• **TASK**:
Look through the listing below for the word "profile" and copy every line where it occurs.

• **EXTRACTED DATA**:
====

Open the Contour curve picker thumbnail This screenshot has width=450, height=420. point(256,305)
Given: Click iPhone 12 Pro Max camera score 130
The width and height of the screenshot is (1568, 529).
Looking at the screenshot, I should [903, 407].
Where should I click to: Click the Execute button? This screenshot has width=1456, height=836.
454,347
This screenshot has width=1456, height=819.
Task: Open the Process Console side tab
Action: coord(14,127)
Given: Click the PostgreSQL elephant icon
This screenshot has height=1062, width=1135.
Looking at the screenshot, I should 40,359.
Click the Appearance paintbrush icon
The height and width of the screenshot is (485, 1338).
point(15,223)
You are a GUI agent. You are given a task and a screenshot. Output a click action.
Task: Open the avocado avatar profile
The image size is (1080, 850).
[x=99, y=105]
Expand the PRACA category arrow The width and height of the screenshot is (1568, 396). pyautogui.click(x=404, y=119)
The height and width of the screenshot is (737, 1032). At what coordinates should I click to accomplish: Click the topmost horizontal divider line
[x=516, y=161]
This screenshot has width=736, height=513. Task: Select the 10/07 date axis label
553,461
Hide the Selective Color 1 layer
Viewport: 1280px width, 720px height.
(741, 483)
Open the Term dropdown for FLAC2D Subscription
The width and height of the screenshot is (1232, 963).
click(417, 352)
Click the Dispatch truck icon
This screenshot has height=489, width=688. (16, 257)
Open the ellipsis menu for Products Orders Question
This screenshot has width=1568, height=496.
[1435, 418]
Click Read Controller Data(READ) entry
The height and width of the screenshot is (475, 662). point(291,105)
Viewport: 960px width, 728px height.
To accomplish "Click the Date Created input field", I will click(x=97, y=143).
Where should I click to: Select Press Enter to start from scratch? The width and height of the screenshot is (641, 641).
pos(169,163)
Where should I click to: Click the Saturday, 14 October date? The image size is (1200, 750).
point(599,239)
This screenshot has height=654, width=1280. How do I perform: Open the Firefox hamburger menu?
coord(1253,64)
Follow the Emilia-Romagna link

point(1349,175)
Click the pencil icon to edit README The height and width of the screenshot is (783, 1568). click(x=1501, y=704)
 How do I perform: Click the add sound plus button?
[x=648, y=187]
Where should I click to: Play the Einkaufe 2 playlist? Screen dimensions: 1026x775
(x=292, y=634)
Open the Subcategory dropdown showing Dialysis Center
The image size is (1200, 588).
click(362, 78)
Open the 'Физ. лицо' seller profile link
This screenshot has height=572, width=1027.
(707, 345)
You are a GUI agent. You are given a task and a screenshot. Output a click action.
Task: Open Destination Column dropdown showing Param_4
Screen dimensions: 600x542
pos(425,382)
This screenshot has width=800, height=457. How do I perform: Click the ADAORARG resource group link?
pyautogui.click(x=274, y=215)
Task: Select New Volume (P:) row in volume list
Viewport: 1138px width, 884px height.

====

• **ANSWER AREA**:
Task: Open the avocado avatar profile
Open the 'Физ. лицо' seller profile link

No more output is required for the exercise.